- Directions
- a) According to the text on Forster's television career, how many countries did Build It Bigger take him to?
- b) Write out a portion of the text on Forster's television career word for word, beginning at the words "In 2007, Forster" and stopping after "eco-town in America.".
- c) Extend the text on Forster's television career, picking up right after its final sentence.

- Page extract
Forster’s television career began in the midst of his studies at Harvard GSD, when he was hired to host a Discovery Channel series, Extreme Engineering, which was in its third season as a voiceover narrated documentary series about outsized construction projects underway around the world. The new episodes, with Forster as its curious, enthusiastic, expert, but relatable on-camera host, were a success for the Discovery Channel, which subsequently gave Forster his own show, Build It Bigger.
Build It Bigger ran for five seasons, during which it became the highest rated show on the Science Channel (where it moved after its first season), and won a 2010 Directors Guild of America award. The show took Forster and a camera crew around the world to investigate pioneering architectural and engineering projects, and put them in cultural, historical, and environmental context. Forster would typically go to extreme lengths—two miles under a seismic zone in a Peruvian tunnel, landing in a chopper on the back of a top-secret Naval vessel, 1,600 feet in the air on top of a twisting skyscraper—to make complex architectural content accessible to a wide audience. Build It Bigger brought Forster to more than fifty countries.
In 2007, Forster became an executive producer as well as the host of Build It Bigger. He also took on another project for Discovery, as the host and executive producer of a four-part series, Build It Bigger: Rebuilding Greensburg. Airing in 2008 on Planet Green, a network dedicated to sustainable living, Rebuilding Greensburg documented the struggle of a small town in Kansas not just to rebuild after a devastating tornado, but also to reinvent itself as the first LEED platinum-certified eco-town in America.
Forster’s next major producing project was the Emmy Award-winning documentary miniseries Rising: Rebuilding Ground Zero, which he created and co-executive produced with Steven Spielberg. Rising aired on the Discovery Channel and the Science Channel on September 11, 2011, ten years after the attack on the World Trade Center; in deference to the significance of the project, Rising aired commercial-free, and had a simultaneous international premiere. In six one-hour episodes, filmed over a three-year period, the series chronicles the vast effort to rebuild and reimagine lower Manhattan in the wake of 9/11. Rising was one of five nominees for the 2012 Emmy Award for Outstanding Historical Programming—Long Form, and won an Emmy Award for Outstanding Individual Achievement in a Craft: Graphic Design and Art Direction (Dbox), as well as won for Promotional Announcement.

- Supplied material
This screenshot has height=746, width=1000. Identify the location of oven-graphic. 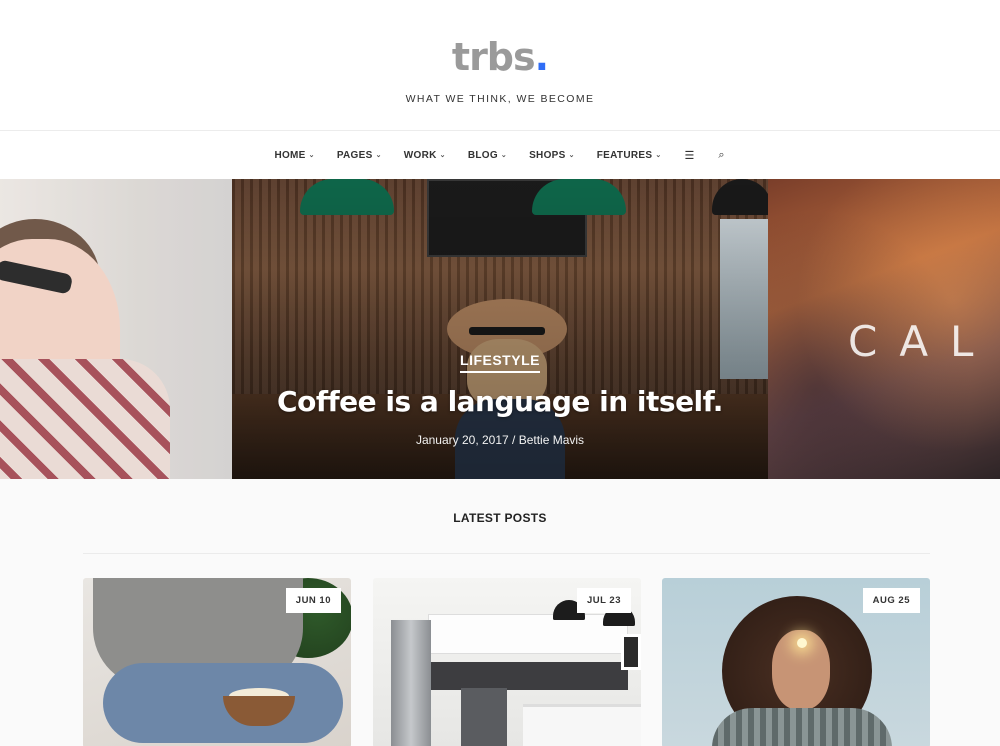
(484, 717).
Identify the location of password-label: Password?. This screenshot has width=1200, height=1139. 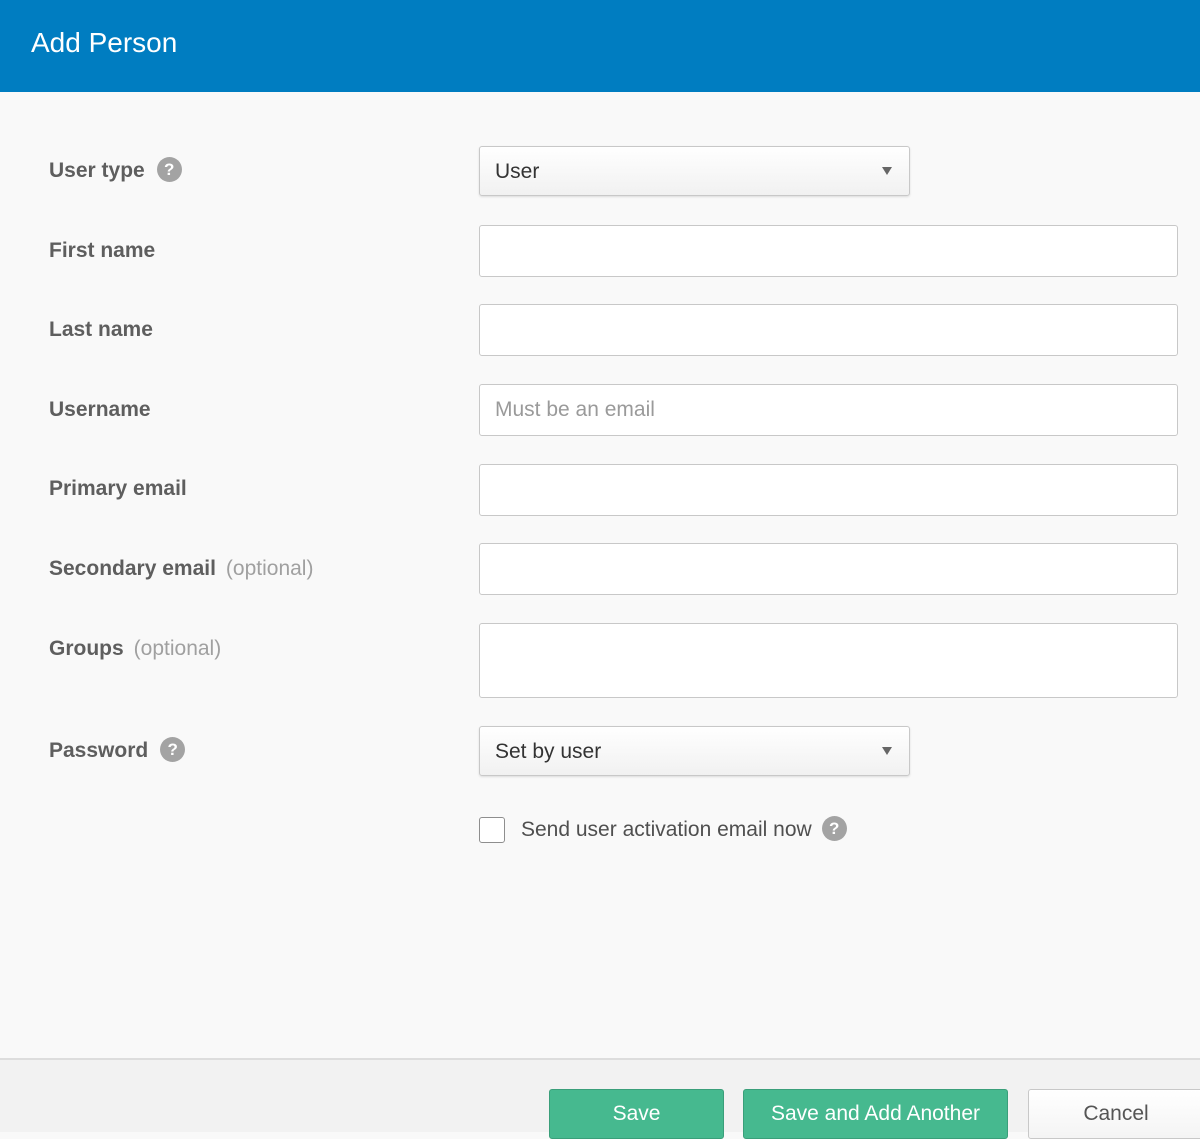
(118, 750).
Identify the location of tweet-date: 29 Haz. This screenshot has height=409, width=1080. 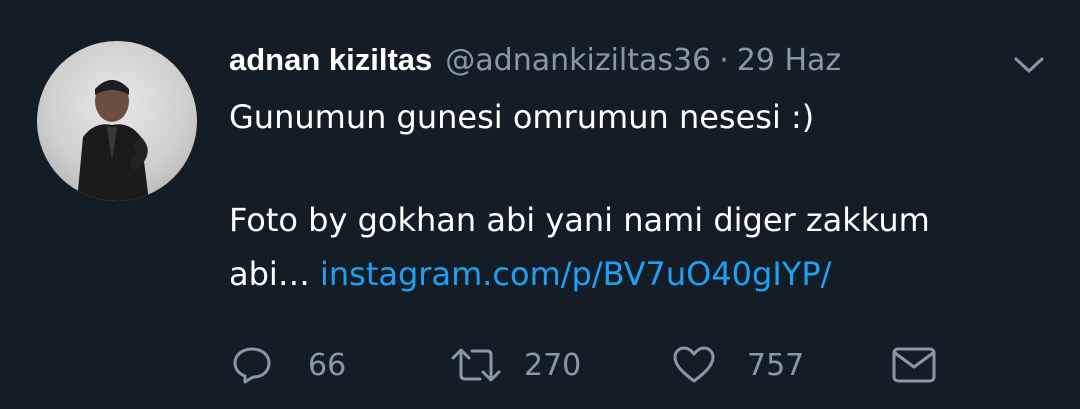
(789, 60).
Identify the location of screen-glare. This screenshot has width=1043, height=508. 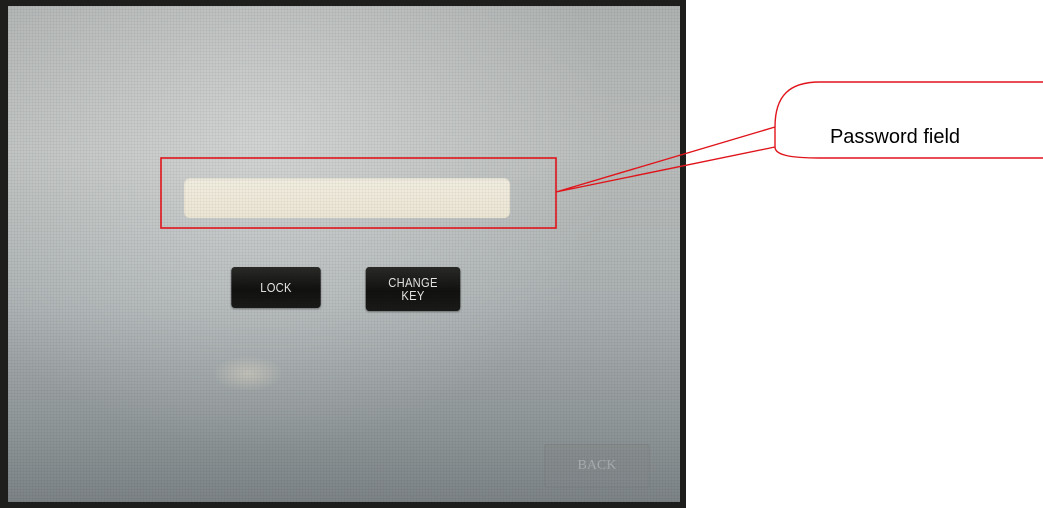
(248, 374).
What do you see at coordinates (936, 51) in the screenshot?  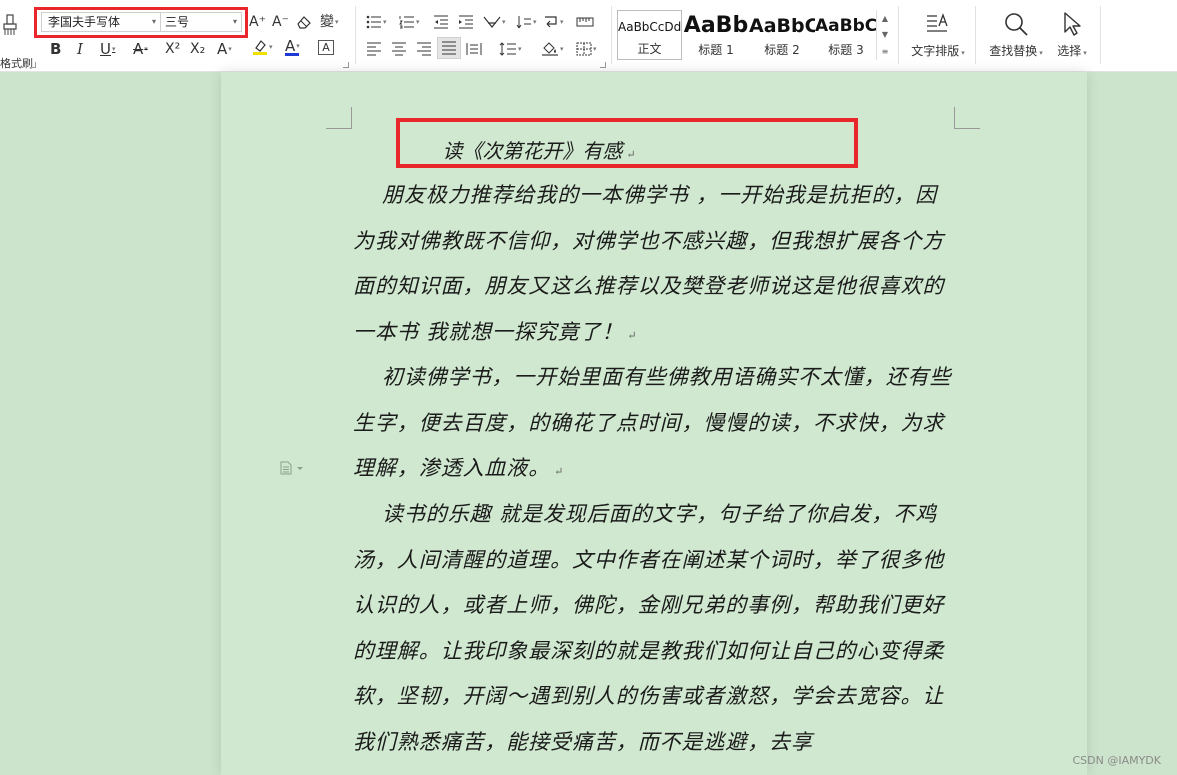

- Answer set
- a) More than fifty countries.

- b)
In 2007, Forster became an executive producer as well as the host of Build It Bigger. He also took on another project for Discovery, as the host and executive producer of a four-part series, Build It Bigger: Rebuilding Greensburg. Airing in 2008 on Planet Green, a network dedicated to sustainable living, Rebuilding Greensburg documented the struggle of a small town in Kansas not just to rebuild after a devastating tornado, but also to reinvent itself as the first LEED platinum-certified eco-town in America.

- c)
The show focused on urbanization, innovation, and the growth of the middle class. The ambitious scope brought Forster to all parts of the country and to locales as distinct as a pig farm, an eco-city, Shanghai Tower, and the Shenzhen market. It examined, among other topics, the unprecedented expansion of high-speed rail, China’s fiscal policy in the face of the 2008 financial crisis, changes in the diet of the middle class, and the government’s ambitious space program. How China Works received seven million hits in its first six hours of being available online.
Film producer & director
Beginning in 2013, Forster directed and produced a feature-length documentary on the South Korean photographer and businessman known as Ahae. The film detailed Ahae’s four-year project of photographing the scene from one window of a room in an isolated compound forty miles south of Seoul, as well as the art world's reception of the project (there were exhibits at the Prague National Gallery, the Louvre, Versailles, Grand Central Terminal, among others) and possible explanations of its origin.
The project was shelved when, in the spring of 2014, after an investigation into the disastrous sinking of the ferry Sewol, prosecutors issued an arrest warrant for Ahae, the ferry's de facto owner. Ahae subsequently went into hiding; in July, South Korean police reported that he had been found dead.
Forster has also written and directed several real-estate marketing films for clients such as the Macklowe Properties and the Howard Hughes Corporation. His film for Macklowe, to promote the multibillion-dollar skyscraper 432 Park Avenue, received notice in the New York Times for its inventiveness and scope.
Made in 2013, in conjunction with marketing agency DBOX, this 4-minute, $1 million movie is the most expensive and complex real estate marketing film ever made. Rather than touting statistics and amenities, the movie evokes the building’s place in a larger art historical and cultural lineage that encompasses architecture, film, dance, sculpture, painting, music, and even—through the appearance of tightrope walker Philippe Petit—performance art.
Forster directed a slightly more traditional marketing film for 510 W. 22nd Street, while continuing to focus more on story, context, and atmosphere than on specs. For the Howard Hughes Corporation, his filmic vision of the future Gateway Towers by Richard Meier helped shift the perception of Honolulu, Hawaii, from a mid-brow tourist haven to an epicenter of high-end architecture and culture.
In 2007, Forster founded the eponymous architecture design firm Danny Forster Design Studio (DFDS). The firm's inaugural project was the first LEED Gold certified home in Northern Michigan, which was completed in 2008. The home, a lake house in Omena, Michigan, has since been featured in Architectural Review, Architectural Record, and Traverse Magazine.
DFDS, headquartered in Manhattan, has a small portfolio of New York City-based projects including brand hotels and apartment/condo renovations of various sizes. One of the past projects in New York includes a penthouse renovation for Lord of the Rings director Peter Jackson. A current project in New York City is the apartment renovation for pop star Taylor Swift. Past theoretical and non-realized projects include a 280,000 square-foot mixed-use tower for the American Bible Society. In 2012, DFDS worked on a 30-story Courtyard by Marriott on the World Trade Center’s Southeastern edge, which has been called “a standout even among the starchitecture of Ground Zero” and "will boast a faceted façade that makes the 317-room hotel look like it floats above the National September 11 Memorial."
DFDS then worked on the design for one of the first North American AC Hotels by Marriott: at 220-room AC Hudson Yards, located in the center of the transformative redevelopment of Manhattan's Far West Side.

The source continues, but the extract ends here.